Mientras arreglaba la casa, contempló el jarrón con las flores ya marchitas, que días atrás le había regalado Nury, la novicia, en agradecimiento por haberla hospedado en su casa de la ciudad, para realizar diligencias en la curia para su próxima ordenación.

Botó las flores secas a la basura, lavó el florero y volvió a colocarlo sobre la mesita al pie de la ventana. Evocó a Nury y recordó sus palabras:

―Le pedí flores a Dios y hoy, alguien me regaló este bello ramo de astromelias, así que cuando quieras flores, pídeselas a Dios y verás que de algún lado y de quien menos las esperas te llegan como respuesta.

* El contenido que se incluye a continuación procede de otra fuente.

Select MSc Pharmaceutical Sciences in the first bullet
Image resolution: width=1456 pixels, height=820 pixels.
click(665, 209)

Entonces, pensó que sería lindo tener de nuevo el jarrón lleno de flores frescas, ¿de cuáles?, pensó. Entonces en una corta oración le dijo a Dios:

―Regálame flores, no sé de cuáles pedirte, de las que más te gusten a ti ―y un poco escéptica y dudando un tanto de las palabras de Nury, continuó sin más arreglando la casa.

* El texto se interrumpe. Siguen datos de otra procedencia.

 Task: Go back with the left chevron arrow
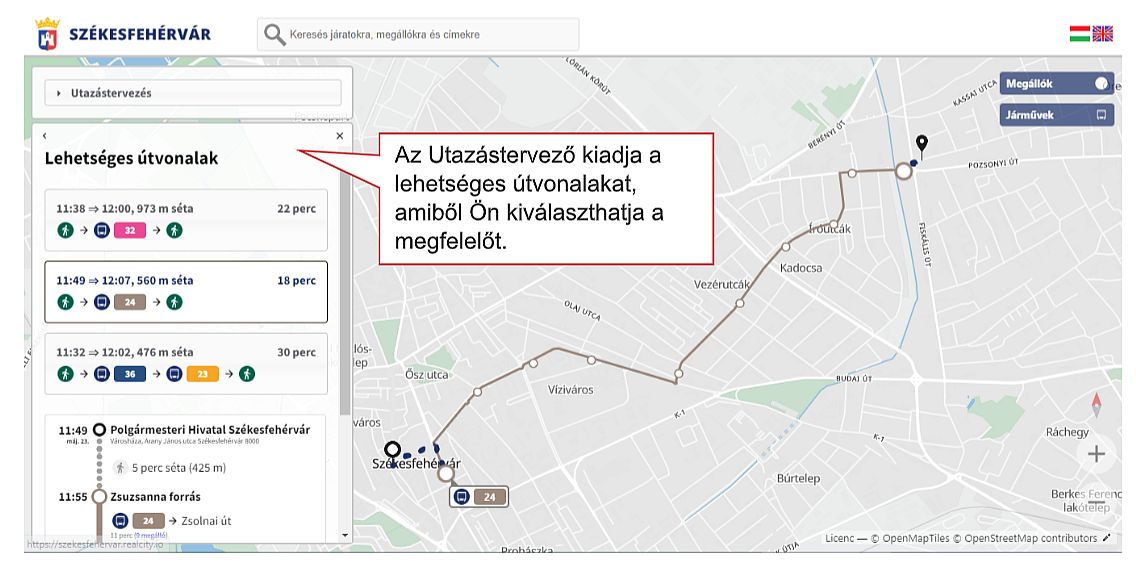pos(45,136)
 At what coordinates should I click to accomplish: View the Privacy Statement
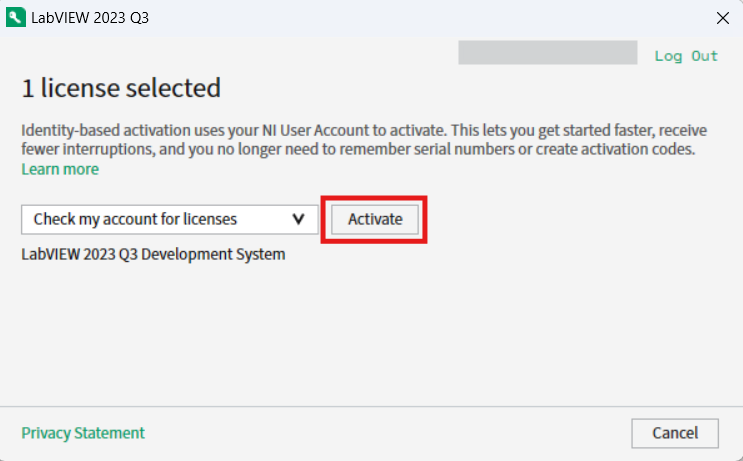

Se había quedado sola con la bebé y pasó todo el día limpiando, lavando y ordenando; pronto, se olvidó de la oración que hizo en la mañana. En la tarde, luego de los oficios, se dedicó a su pequeña bebita.

Ernesto, su marido, se había ido con las niñas para la casa de la abuela a pasar el día con ella y con tía Emilia.

Regresaron más temprano que de costumbre; salió a recibirles mientras le contaban, con lujo de detalles, que habían ido con tía Emilia, a la casa vieja de la abuela, para revisar la remodelación que le hacían a ésta para ponerla en venta y habían aprovechado, para recoger flores y traerle a su mamá.

Cuál no sería su sorpresa, al verlas portando sendos ramos de lirios blancos silvestres, similares a las azucenas, pero de esas que a ella siempre le parecieron poca cosa, nada que ver con las Azucenas de Quito, que llevaban sus compañeras de colegio para engalanar el altar de María Auxiliadora, los veinticuatro de cada mes.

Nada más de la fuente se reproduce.